Исходный отрывок
В новогоднюю пору в Нёддебо — фрагмент

Прежде всего здесь можно отметить странное противоречие между тем, как возникла эта повесть, и тем основным тоном, который в ней разлит. Ибо сочинение это, всё проникнутое миром, тишиной и домашней радостью, родилось среди обстоятельств совсем иного свойства. Оно писалось в пору беспокойных скитаний и не менее беспокойной внутренней жизни. Прежде всего оно стало духовным пристанищем для самого автора; быть может, потому-то впоследствии оно стало таким пристанищем и для многих других. Автор получал тёплые благодарности от весьма многих — и не только от людей счастливых и довольных, находивших в этой повести отзвук собственной благополучной жизни, но и от больных, тревожимых заботами людей, стонущих под гнётом житейским: в чтении этой книги они обретали то облегчение и утешение, какое способна дать поэзия.

Но что же это — вымысел или действительность? Действительно ли существовали лица, выведенные в повести, или они придуманы? Снова и снова задавали автору этот вопрос; о том же писали ему даже из-за границы.

Ответ будет таков: предлагаемая повесть в целом построена на внимательном и добросовестном изучении жизни, однако вовсе не в том смысле, какой придаёт этому слову нынешняя, весьма крикливая эстетика. Фотографическим воспроизведением действительности она никоим образом не является: будь она таковой, едва ли ей удалось бы столько лет удерживать к себе интерес. Описания, берущие свой материал прямо из жизни и не подвергающие его никакому художественному или поэтическому преображению, могут, конечно, на минуту наделать шума и стать предметом разговоров; но удержать интерес они не в силах. Публика скоро обнаружит, что искусство, не ставящее перед собой иной задачи, кроме как верно изобразить житейскую пошлость и бедствия во всей их убогой наготе, не стоит того, чтобы тратить на него сколько-нибудь заметные время и деньги.

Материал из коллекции
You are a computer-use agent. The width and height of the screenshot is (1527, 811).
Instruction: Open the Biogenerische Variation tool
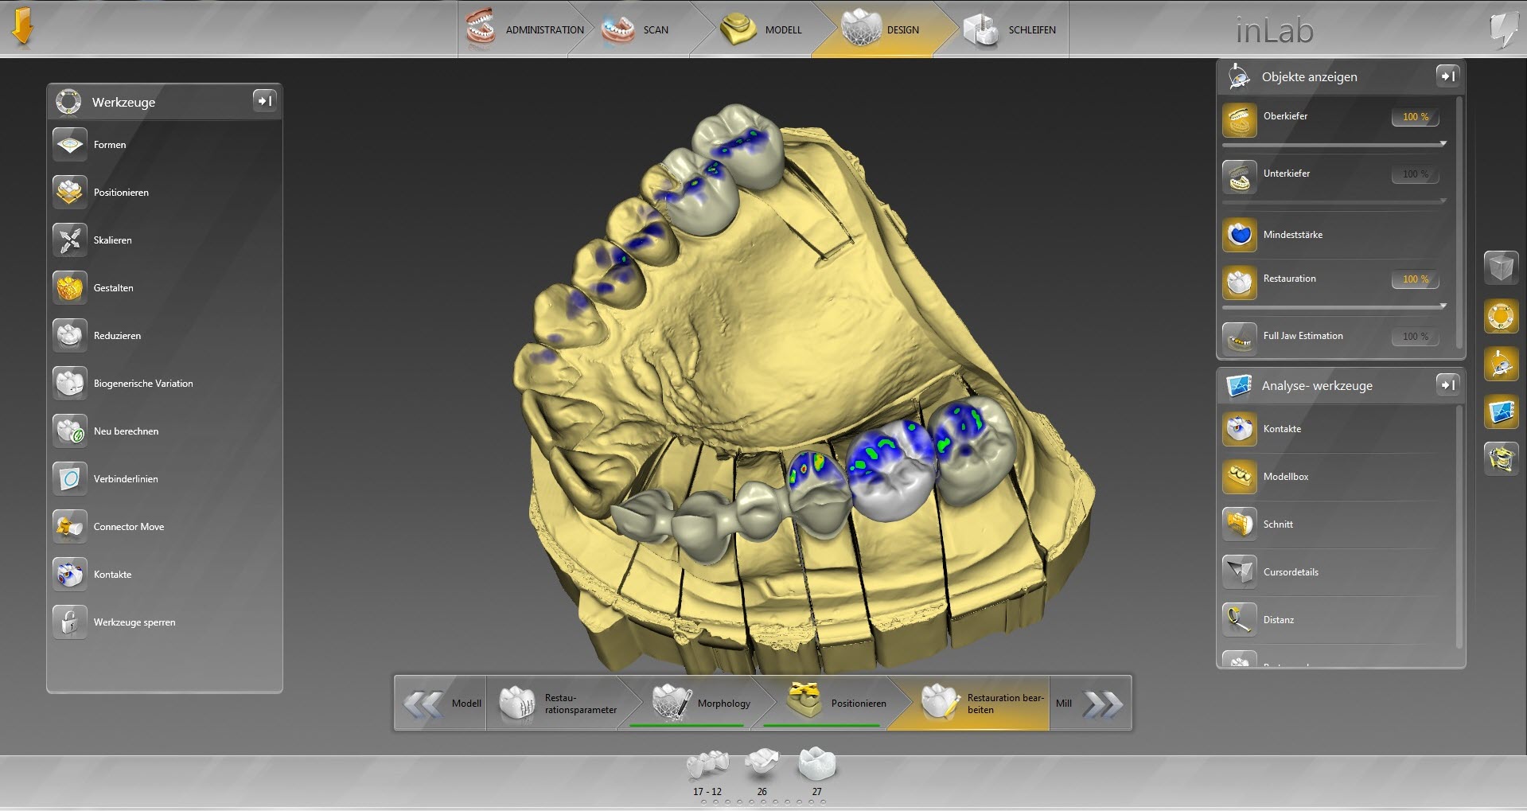coord(70,384)
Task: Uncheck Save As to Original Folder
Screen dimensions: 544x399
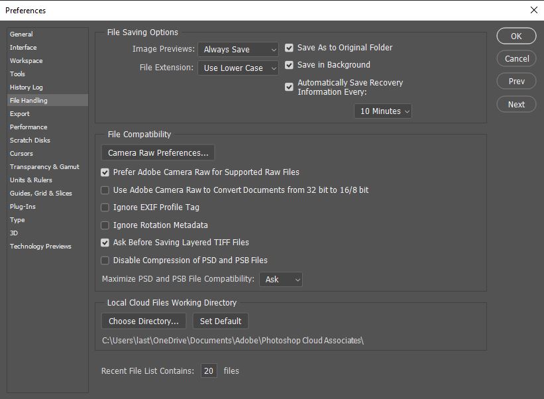Action: [x=289, y=48]
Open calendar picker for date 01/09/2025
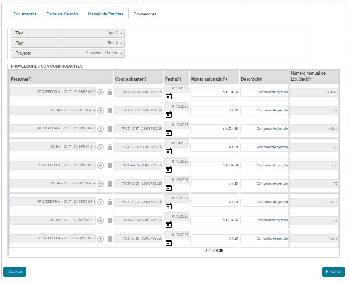 click(169, 243)
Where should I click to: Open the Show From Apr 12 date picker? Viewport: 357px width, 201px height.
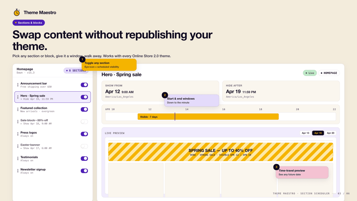(160, 91)
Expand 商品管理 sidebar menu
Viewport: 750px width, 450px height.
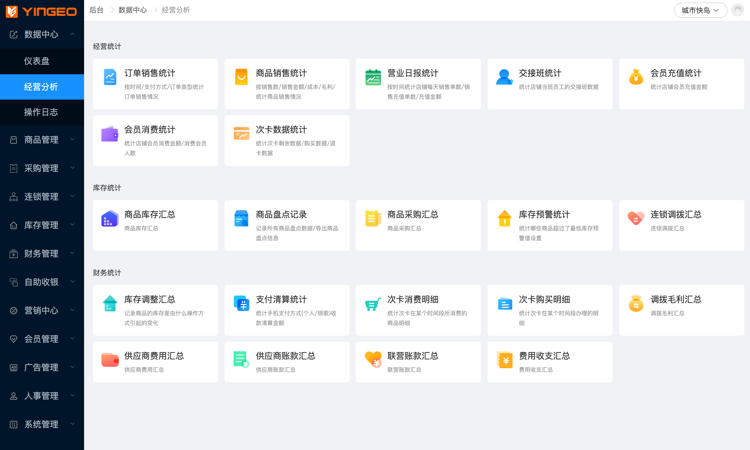(42, 140)
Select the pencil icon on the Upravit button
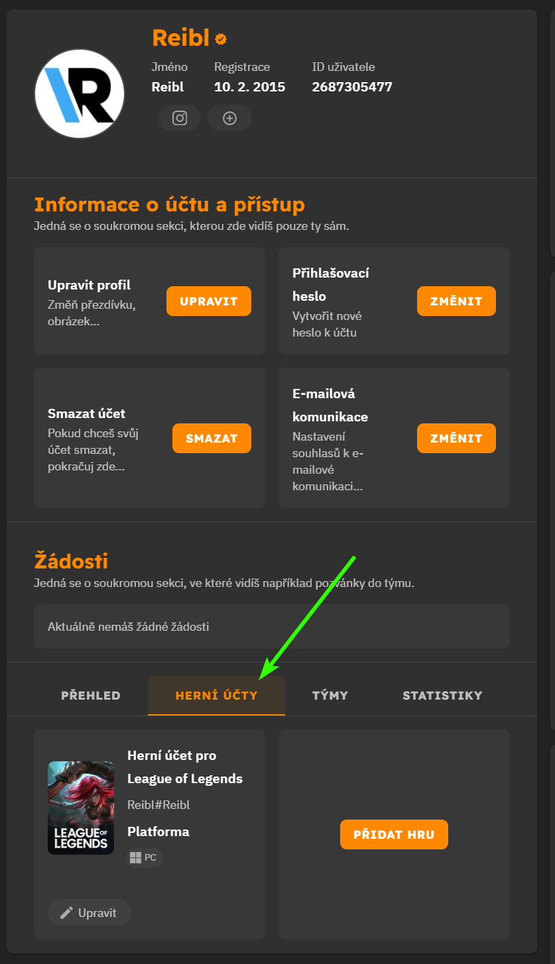 tap(65, 912)
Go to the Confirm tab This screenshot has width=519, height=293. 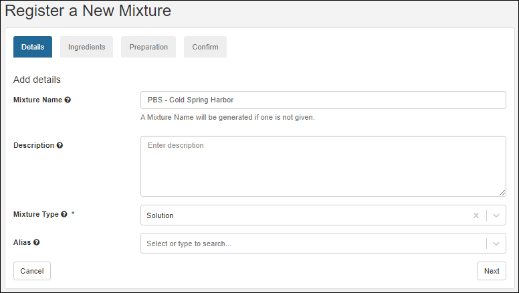(205, 47)
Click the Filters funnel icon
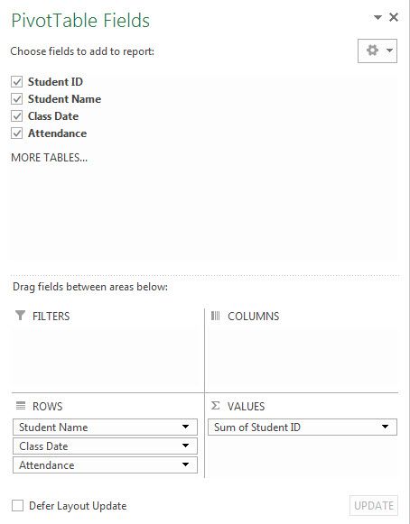 (x=21, y=315)
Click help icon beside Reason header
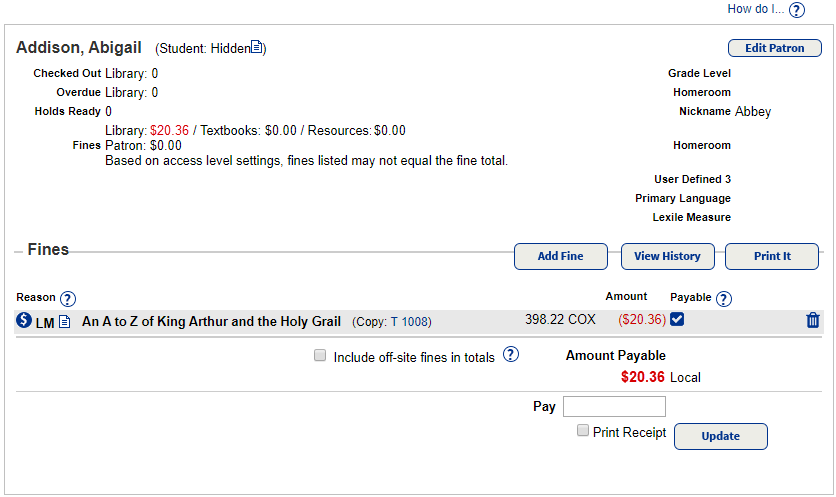The image size is (836, 497). click(68, 298)
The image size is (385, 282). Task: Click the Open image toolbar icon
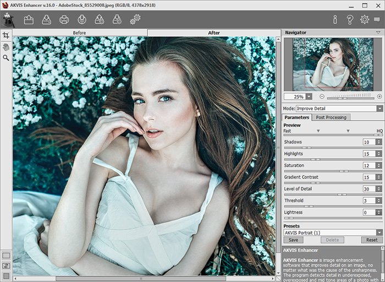point(29,20)
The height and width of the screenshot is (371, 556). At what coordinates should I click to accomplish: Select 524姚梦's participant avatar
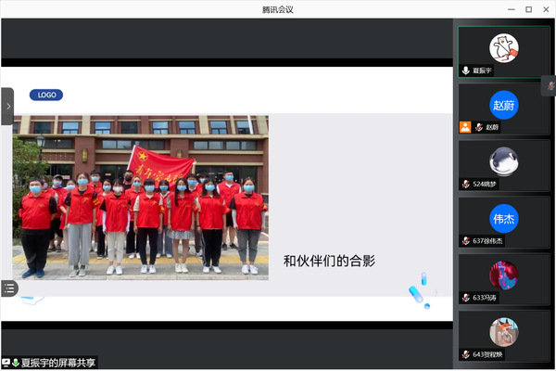pos(503,160)
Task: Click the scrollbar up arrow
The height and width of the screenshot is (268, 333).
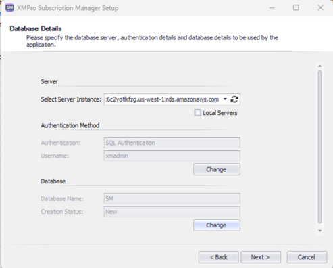Action: coord(319,66)
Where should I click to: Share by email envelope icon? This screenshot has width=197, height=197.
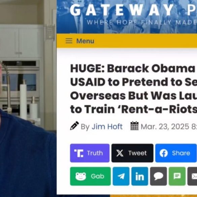(192, 176)
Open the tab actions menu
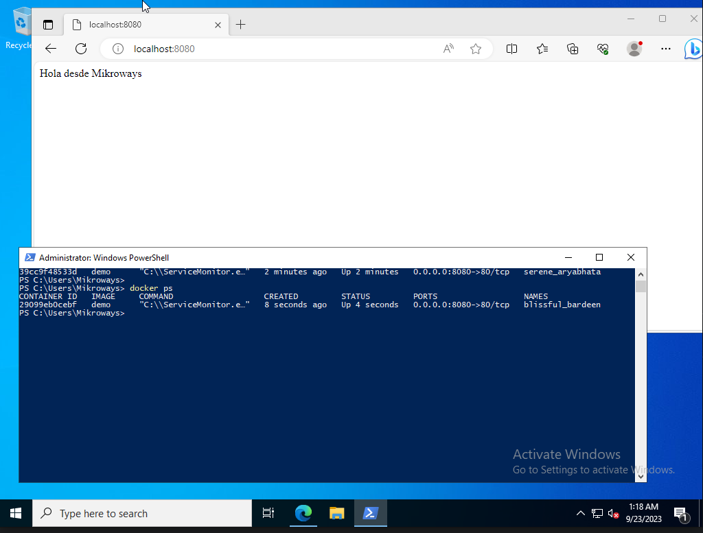703x533 pixels. click(x=48, y=24)
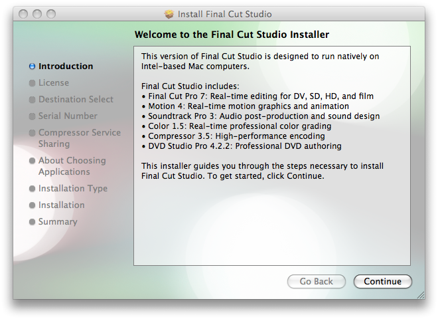Click the Compressor Service Sharing step
This screenshot has height=319, width=438.
(79, 138)

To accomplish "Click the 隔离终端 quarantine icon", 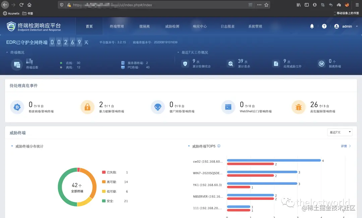I will pyautogui.click(x=321, y=63).
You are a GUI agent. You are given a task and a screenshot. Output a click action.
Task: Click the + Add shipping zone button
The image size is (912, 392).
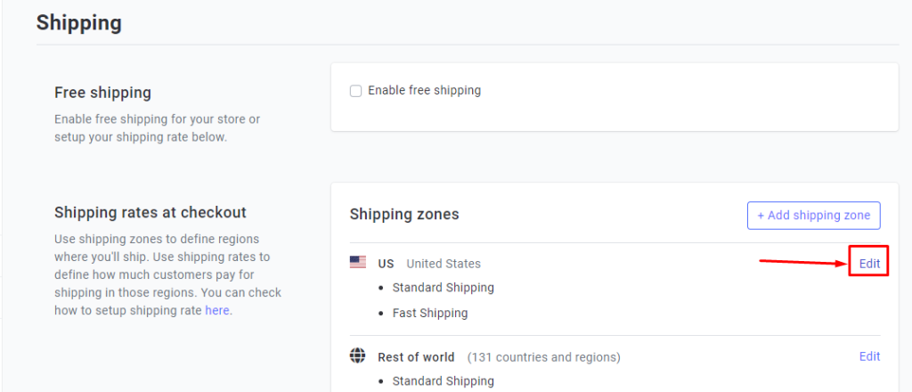click(814, 216)
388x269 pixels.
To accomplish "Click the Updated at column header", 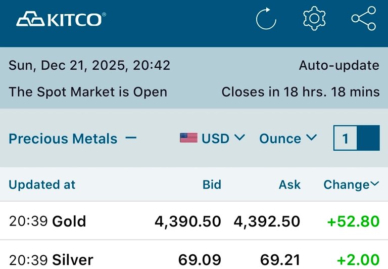I will (x=42, y=185).
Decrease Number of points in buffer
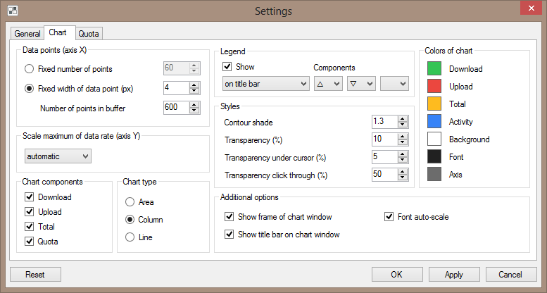Image resolution: width=547 pixels, height=293 pixels. 194,111
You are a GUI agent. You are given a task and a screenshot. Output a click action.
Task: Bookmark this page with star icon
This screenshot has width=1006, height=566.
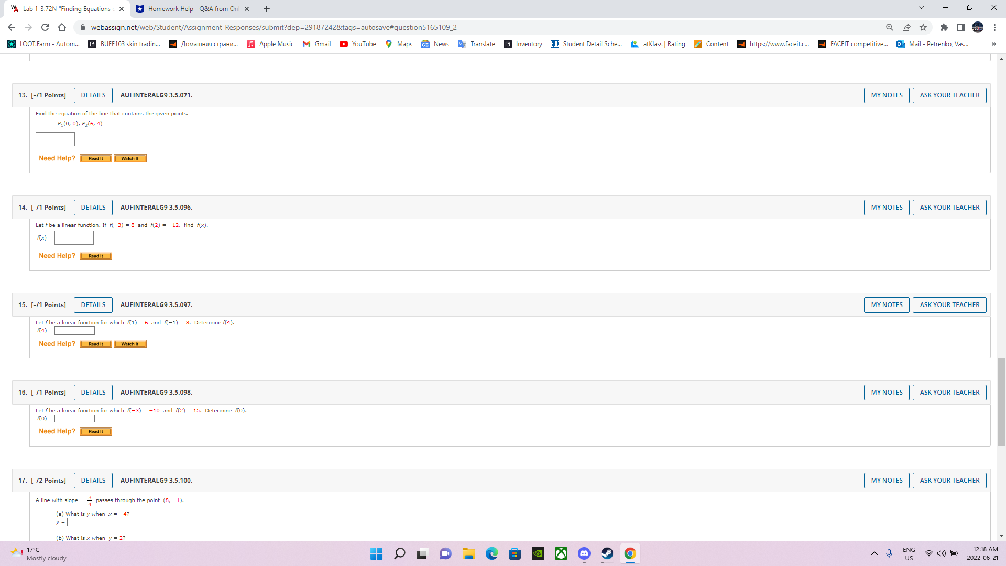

Что сделать
**A)** В какую пору, согласно отрывку о повести «В новогоднюю пору в Нёддебо», писалось это сочинение?
**B)** Допишите следующую часть отрывка о повести «В новогоднюю пору в Нёддебо».
Материал к этому никакого отношения не имеет.

Ответы по порядку
**A)** В пору беспокойных скитаний и не менее беспокойной внутренней жизни.

**B)**
Что касается прежде всего лиц, действующих в повести, то верно, что они восходят к людям настоящим, близко знакомым автору. Но портретами их назвать никак нельзя, и те, кого это касается, были бы вполне вправе возразить против такого толкования. Взяты лишь отдельные стороны, отдельные черты характера, да и те при помощи воображения развиты дальше — так, чтобы естественно войти в ход рассказа. В сущности, это скорее свободные поэтические переработки, нежели портретные сходства.

То же относится и к событиям и обстоятельствам, встречающимся в повести. И здесь нередко в основе лежат действительные случаи; так же и душевные состояния, которые здесь изображены, часто передают собственные внутренние переживания автора. Но главное и тут в том, что лица, события и обстоятельства, в жизни стоявшие далеко друг от друга и между собою ничем не связанные, в повести подведены под единый поэтический взгляд и в задушевности настроения сплавлены в одно целое. И это, пожалуй, в конце концов, наперекор всем современным эстетическим доктринам, и называется поэзией.

Что же до внешней истории возникновения повести, то она от начала до конца написана за границей. Правда, ещё дома я задумал сочинение такого или подобного рода, но оно представлялось мне лишь в самых расплывчатых очертаниях. Только покинув родину, я всерьёз принялся за него и придал ему твёрдую форму и облик.

В июне 1861 года я покинул Данию, отправляясь в довольно продолжительное заграничное путешествие с научными целями; оно затянулось почти на три с половиной года. Первым местом, где я задержался надолго, стал Страсбург: я намеревался слушать лекции в тамошнем, тогда ещё французском, университете. В тишине и однообразии моей тогдашней жизни тоска по дому проснулась во мне во всю силу и часто тяжело ложилась на душу. Тогда я взялся за повесть, чтобы избавиться от этого гнёта.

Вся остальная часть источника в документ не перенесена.